A: 100% renewable electricity studies focus only on reducing emissions in the electric sector. This is important, but too limited when trying to understand how to reduce an entire economy’s emission to near-zero. The electric sector requires significant sectoral integration (production of electric fuels, direct electrification of transportation) both to meet its own targets and support the transition to zero-emissions economies for all
sectors. Narrowly focusing on an electric sector without considering its interaction with other sectors or its role in supporting the emissions reductions from other sectors (e.g. transportation) is likely to lead to poor decision-making. For example, rather than forecasting declining electricity demand in the future, we need to be planning for a 2-fold increase in electricity demand. Even though we don’t directly model 100% renewable systems, we are modeling very high renewables and there are two key lessons to learn in terms of the economic operations of these types of systems in an economy-wide low carbon context:
1. The use of electric fuels as a balancing resource in order to address seasonal balancing challenges is critical to avoiding large amounts of overgeneration of electricity that would result in temporarily shutting down renewable generators, a practice known as “curtailment”. 2. Allowing new gas-burning electricity generators to be constructed, even if requiring them to be fueled with biogas or power-to-gas when they run, is essential for operating a high renewables system reliably and economically.
Q: Do you have state-specific results? Which states are looking at their energy systems holistically? Can the EER results be tailored for state planning purposes?
A: This analysis did not produce state-specific results, but the underlying model, data, and analytical framework can and has been leveraged for statewide analyses. An increasing number of states have or are beginning to look at their energy systems holistically using studies similar to this one.

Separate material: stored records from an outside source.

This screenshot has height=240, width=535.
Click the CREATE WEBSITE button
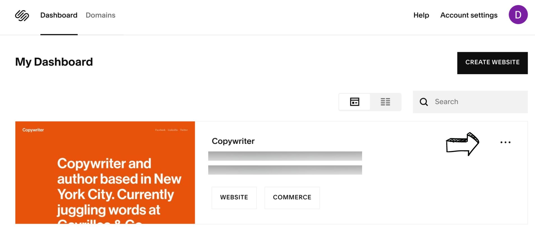(x=492, y=63)
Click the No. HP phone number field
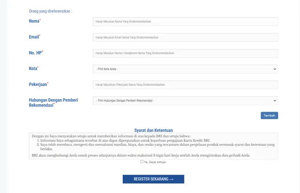 point(185,53)
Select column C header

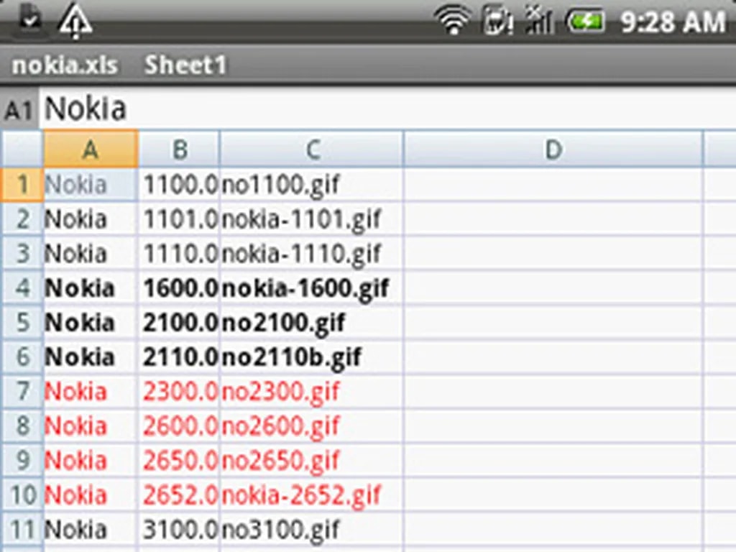(312, 150)
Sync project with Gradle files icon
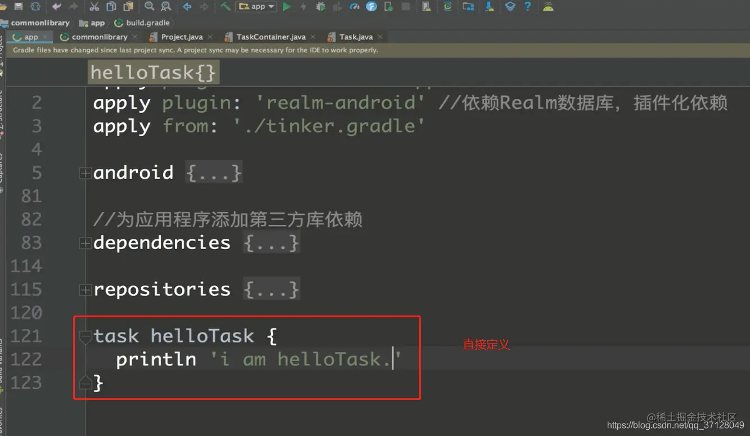The width and height of the screenshot is (750, 436). [x=447, y=7]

Q: Does this plan rely on offsets to meet the emissions reduction and carbon budget targets?
A: No, this does not rely on offsets to meet the targets. As explained by climate scientists like Dr. James Hansen, being on the 350 ppm by 2100 trajectory requires rapid emission reduction and carbon sequestration through improved forestry and agriculture.

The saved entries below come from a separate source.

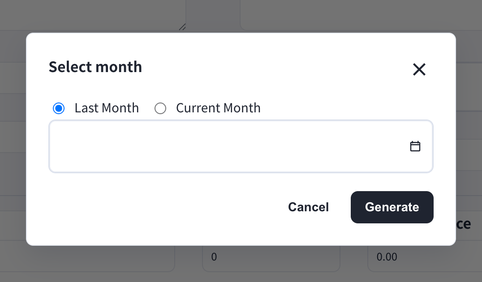Click the Last Month label text
This screenshot has height=282, width=482.
pos(107,108)
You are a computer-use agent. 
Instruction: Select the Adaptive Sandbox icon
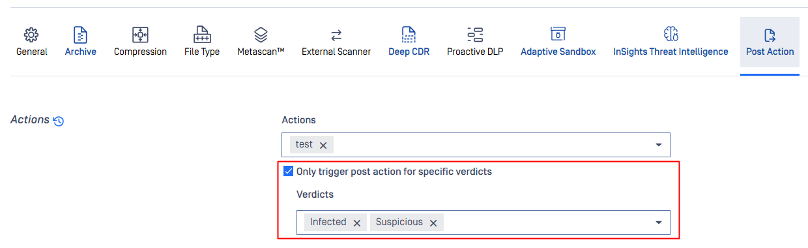(558, 35)
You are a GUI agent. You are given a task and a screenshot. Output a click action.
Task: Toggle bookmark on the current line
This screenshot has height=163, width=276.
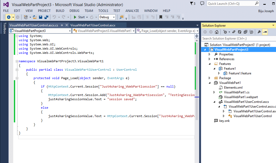coord(161,17)
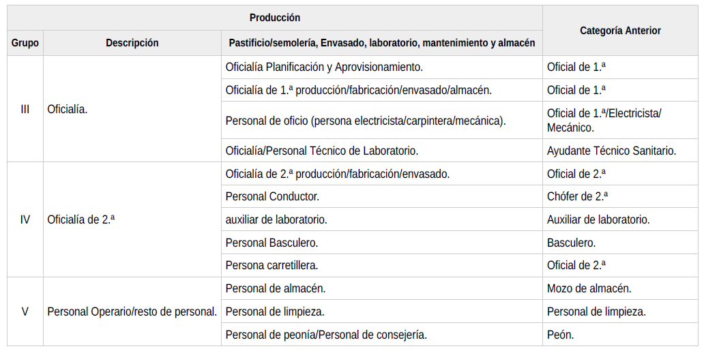The image size is (704, 353).
Task: Select Mozo de almacén cell
Action: (x=620, y=288)
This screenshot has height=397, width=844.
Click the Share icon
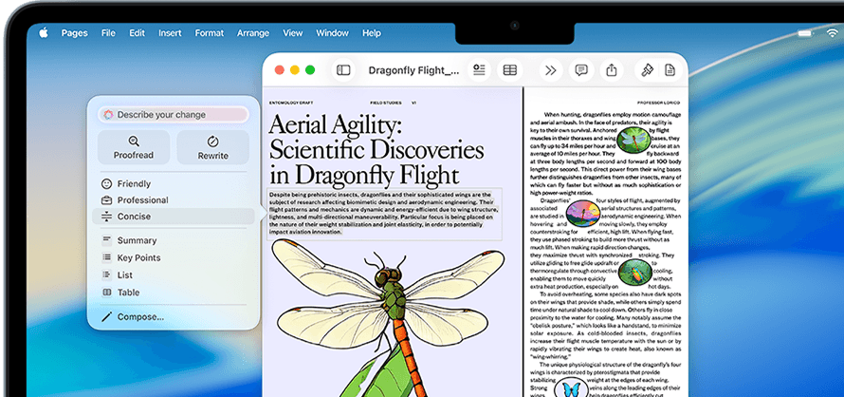coord(612,70)
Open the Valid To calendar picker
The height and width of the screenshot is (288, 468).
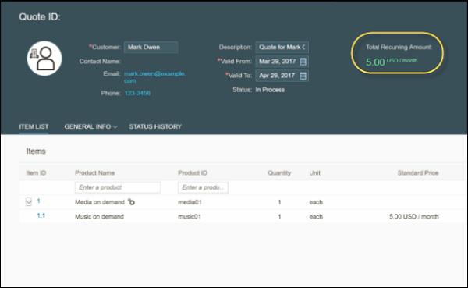[x=303, y=76]
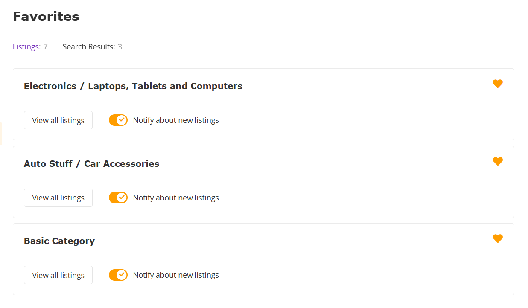View all listings for Electronics / Laptops
The image size is (528, 308).
pos(58,120)
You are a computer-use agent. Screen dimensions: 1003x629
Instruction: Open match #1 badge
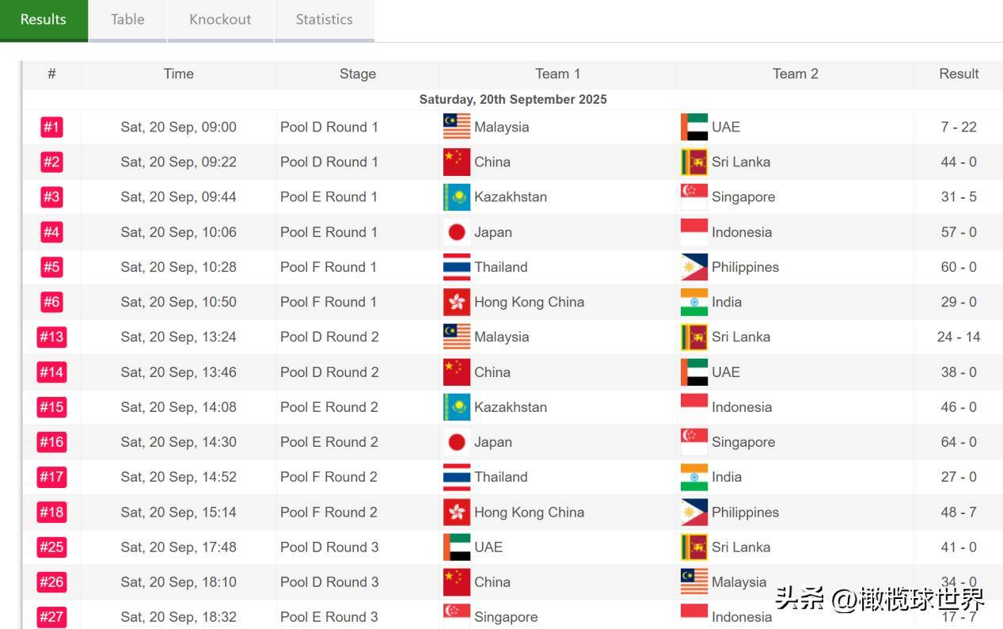(x=51, y=127)
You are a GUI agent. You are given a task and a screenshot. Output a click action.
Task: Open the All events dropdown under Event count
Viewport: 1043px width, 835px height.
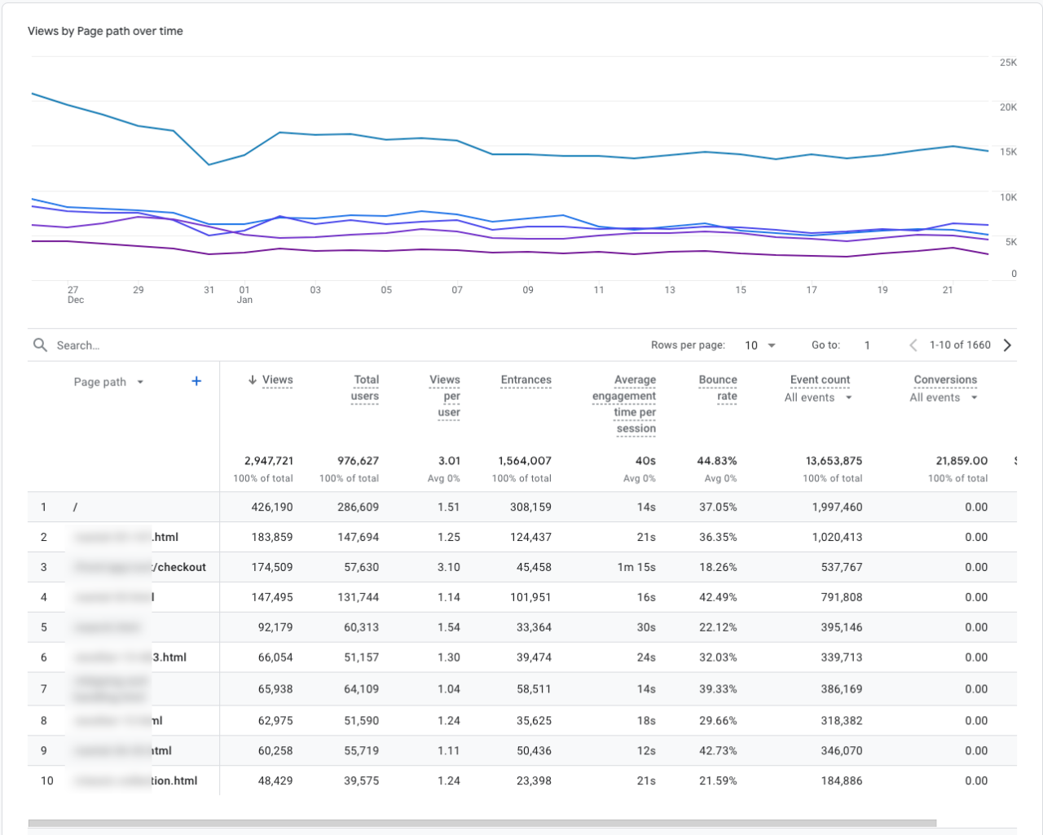point(818,398)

Q: How does your study address natural carbon sequestration from forestry and agriculture?
A: This study did not model or evaluate sequestration potential. We stipulated a certain amount of carbon sequestration from forestry and agriculture based on recent research of what is feasible and based on the quantities necessary to return to 350 ppm in the
atmosphere by 2100. These amounts provided a constraint that informed the energy system decarbonization scenarios.
Q: What would happen if we decommissioned nuclear power plants that are currently operating?
A: Decommissioning nuclear without the time to replace them with renewable energy would result in higher operating levels for other online thermal plants (coal and gas). In the longer-term, they can be technically replaced with renewables, but in many cases, this would increase the cost of achieving emissions targets. Still, this would not affect our conclusion of the scenario being technically possible.
Q: Do we need new nuclear to meet the emissions reduction and carbon budget targets?
A: No, we do not. We see that in our “No New Nuclear” sensitivity where we prohibit the construction of new nuclear facilities. Achieving the target requires more renewables, but this can be accomplished with little impact to overall compliance costs.
Q: Has this study been peer reviewed?
A: No, this study has not been peer reviewed. This analysis, however, is in the process of being prepared for submission to the academic literature for peer review.